A senior Tory MP told the Mail on Sunday the Health Secretary had remained in a Commons bar until ‘at least 10.25pm’ on one occasion earlier this week, the paper claimed.’ A spokesman for Mr Hancock strongly denied the allegation.
Last month, Prime Minister Boris Johnson announced a mandatory curfew on all pubs and bars in England.
He said: “Together with all hospitality venues, they should close at 10PM.”
The Prime Minister added: “We must stop the virus being transmitted in bars and restaurants”.
However before the vote the Health Secretary reportedly made a joke that appeared to be a jab at technical failures by Public Health England.
According to the Mail on Sunday Mr Hancock said: “The drinks are on me, but Public Health England are in charge of payment methodology so I will not be paying anything.”
This week, it was revealed Public Health England failed to report almost 16,000 cases of coronavirus in its daily figures between the dates of September 25 and October 2.
The missing data is also thought to have disrupted the test and trace system, meaning some people who had come into close contact with individuals with positive cases were not informed by PHE.
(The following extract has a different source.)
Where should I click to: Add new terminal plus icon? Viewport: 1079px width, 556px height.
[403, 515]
The technical error was due poor use of the Microsoft Excel software which meant computers were not able to store as much data as the software usually allows.
Authorities within Parliament have said MPs may not purchase any alcohol after 10pm, even though Commons bars were initially thought to be exempt because they were classed as “workplace canteens,” The Times said.
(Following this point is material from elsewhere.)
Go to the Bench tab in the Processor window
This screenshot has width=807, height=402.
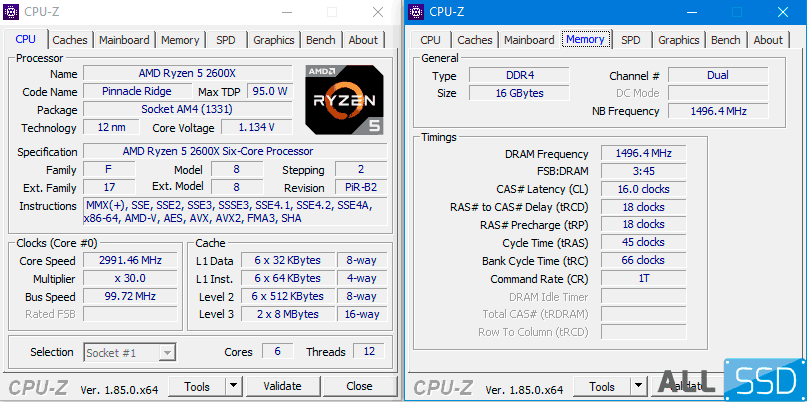click(321, 40)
Meanwhile, the government is facing opposition from regional mayors in the north of England as new, stricter rules to limit the spread of coronavirus are expected to be announced on Monday.
The new rules could shut down pubs in some areas on England based on a new three-tier system.
Chancellor Rishi Sunak has said the government will cover 67 percent of the wages of employees for any businesses which are shut down as a result.
Manchester mayor Andy Burnham has criticised the announcement, calling for a return to 80 percent wage support scheme offered during the UK’s first lockdown.
Mr Burnham added: “If 80 percent was right in March, it’s right now.”